推測ビルドアップ「──多分なんですけど、エペルの美意識ってポムフィオーレ寮の人たちから見ればマイノリティーの部類ですよね」
デュースが走り去った後、監督生がぽつりと呟いたことにカリムは首を傾げる。
「ん?どういうことだ?」
「エペルが美しいと思うものは強くてかっこいいとイコールで……だからえーと……えーと……」
こめかみを押さえて悩む監督生の背中を軽く叩き、ルークは柔らかく笑みを浮かべる。
「焦らず落ち着いて、ゆっくり考えてごらん。
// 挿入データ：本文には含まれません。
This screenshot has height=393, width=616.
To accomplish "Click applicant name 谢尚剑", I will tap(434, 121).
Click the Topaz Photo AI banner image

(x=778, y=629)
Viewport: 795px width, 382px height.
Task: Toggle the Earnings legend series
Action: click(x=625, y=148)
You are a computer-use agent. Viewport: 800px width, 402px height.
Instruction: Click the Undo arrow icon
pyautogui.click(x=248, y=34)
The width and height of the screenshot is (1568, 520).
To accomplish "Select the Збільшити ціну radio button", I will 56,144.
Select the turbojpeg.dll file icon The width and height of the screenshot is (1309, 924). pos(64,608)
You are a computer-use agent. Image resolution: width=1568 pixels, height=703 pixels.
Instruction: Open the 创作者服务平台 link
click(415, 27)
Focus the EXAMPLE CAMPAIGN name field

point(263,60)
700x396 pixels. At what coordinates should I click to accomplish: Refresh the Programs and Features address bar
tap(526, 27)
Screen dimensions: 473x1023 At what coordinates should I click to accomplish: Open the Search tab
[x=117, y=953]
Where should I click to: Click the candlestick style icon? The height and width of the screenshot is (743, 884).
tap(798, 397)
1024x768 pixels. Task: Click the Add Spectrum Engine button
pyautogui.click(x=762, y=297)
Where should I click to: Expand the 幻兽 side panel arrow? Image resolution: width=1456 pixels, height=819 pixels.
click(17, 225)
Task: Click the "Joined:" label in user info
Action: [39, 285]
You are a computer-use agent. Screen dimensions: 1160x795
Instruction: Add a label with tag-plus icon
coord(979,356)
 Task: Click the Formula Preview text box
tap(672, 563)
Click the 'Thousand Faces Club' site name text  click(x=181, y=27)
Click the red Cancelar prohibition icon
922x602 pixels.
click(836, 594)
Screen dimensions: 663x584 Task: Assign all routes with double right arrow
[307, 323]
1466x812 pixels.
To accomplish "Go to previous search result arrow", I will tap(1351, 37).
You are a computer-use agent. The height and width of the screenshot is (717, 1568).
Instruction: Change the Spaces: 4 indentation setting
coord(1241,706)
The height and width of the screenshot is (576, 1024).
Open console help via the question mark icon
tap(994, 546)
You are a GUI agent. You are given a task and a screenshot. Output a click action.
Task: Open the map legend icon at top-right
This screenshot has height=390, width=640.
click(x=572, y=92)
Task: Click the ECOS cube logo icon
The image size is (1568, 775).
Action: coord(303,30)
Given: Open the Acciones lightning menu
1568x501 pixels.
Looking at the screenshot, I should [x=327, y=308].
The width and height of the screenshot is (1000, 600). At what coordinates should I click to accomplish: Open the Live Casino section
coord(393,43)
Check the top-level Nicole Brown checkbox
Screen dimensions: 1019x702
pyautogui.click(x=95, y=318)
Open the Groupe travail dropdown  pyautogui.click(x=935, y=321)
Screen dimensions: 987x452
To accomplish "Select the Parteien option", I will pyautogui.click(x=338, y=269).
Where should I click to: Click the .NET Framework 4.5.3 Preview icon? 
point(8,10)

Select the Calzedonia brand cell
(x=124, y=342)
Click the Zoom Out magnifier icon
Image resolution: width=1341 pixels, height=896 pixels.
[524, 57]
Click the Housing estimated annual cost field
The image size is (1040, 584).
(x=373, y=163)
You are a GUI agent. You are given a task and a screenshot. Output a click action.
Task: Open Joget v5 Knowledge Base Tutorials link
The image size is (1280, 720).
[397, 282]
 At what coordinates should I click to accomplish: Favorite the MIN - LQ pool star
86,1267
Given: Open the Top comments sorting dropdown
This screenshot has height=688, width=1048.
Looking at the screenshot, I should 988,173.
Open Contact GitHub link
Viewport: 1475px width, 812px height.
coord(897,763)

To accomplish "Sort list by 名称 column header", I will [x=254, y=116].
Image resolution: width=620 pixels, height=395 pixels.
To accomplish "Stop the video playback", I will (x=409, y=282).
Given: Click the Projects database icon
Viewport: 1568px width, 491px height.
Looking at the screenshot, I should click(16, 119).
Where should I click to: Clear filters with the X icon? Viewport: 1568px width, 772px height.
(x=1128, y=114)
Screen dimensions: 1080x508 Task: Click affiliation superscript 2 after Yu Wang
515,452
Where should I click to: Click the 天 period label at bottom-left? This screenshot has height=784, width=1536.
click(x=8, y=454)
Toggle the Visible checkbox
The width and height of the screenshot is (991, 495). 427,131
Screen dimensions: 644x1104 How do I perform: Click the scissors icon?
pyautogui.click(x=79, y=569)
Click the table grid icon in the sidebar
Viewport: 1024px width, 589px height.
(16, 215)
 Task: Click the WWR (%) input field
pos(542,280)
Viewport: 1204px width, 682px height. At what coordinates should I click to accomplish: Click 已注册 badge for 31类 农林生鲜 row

そうすればキミが言いたいことに最も相応しい言葉が思い浮かぶ筈だ」
「んー…………あっ、ボディビル!」
「ボディビルって何なんだゾ?」
「単語そのものの意味はウェイトトレーニングや適切な栄養摂取、そして休養を行うことで筋肉を発達させることだけどユウくんが頭に思い浮かべているのはその競技会。鍛え上げられた身体の美しさを審査する場のことだろう」
ルークの説明にグリムは渋い顔をする。
「オレ様の頭にはバルガスみたいなのがゾロゾロいる光景が浮かんだんだゾ」
「そのイメージで大体合ってるよ」
「ふなっ!?」
「つまりエペルにとっての美しいは筋肉ムキムキ、ってことで良いのか?」
「はい。エペルには強いと美しいは違う、って怒られそうな気はするんですけど……」
「私はそう思わないよ。逞しい肉体が魅せる美にエペルくんが惹かれていることは事実だろうからね」
「けど筋肉ムキムキのエペルってなんていうかこう……変、だよなぁ」
「ぜってー似合わねぇんだゾ」
「大きな声では言えないけど、自分もそう思う……」
「ユウくんは奥ゆかしいね。そこがキミの美点ではあるけれど──」
ずっと浮かべていた笑みを崩し、ルークは険しい顔を監督生に向ける。
「忘れないでくれたまえ。キミもまた、殻を破るべき雛鳥であることを」
「へっ?」
「そうだぞ!お前はしょっちゅう「オレには関係ない話だな~」って顔をしてるけど、全然そんなこと無いからな!」
「い、いきなり何の話ですか!?」
「魔法を使えずとも、性分化が不十分な身であろうとも、キミは私たちと同じナイトレイブンカレッジの生徒。舞台の中央に立つ資格を持つひとりだ」
ぽかんとする監督生の手を取り、ルークは微笑む。
「黙々と裏方の仕事に精を出すのも良いけれど、時には舞台袖から飛び出して観客を驚かせるやんちゃさを見せてほしいね」
「良いなそれ!ユウも一緒に踊ろうぜ!」
「名案だ黄金の君!」
「これそういう話でしたっけー!?」
必死な形相で監督生は叫ぶものの、カリムとルークの勢いを止めることは出来なかった。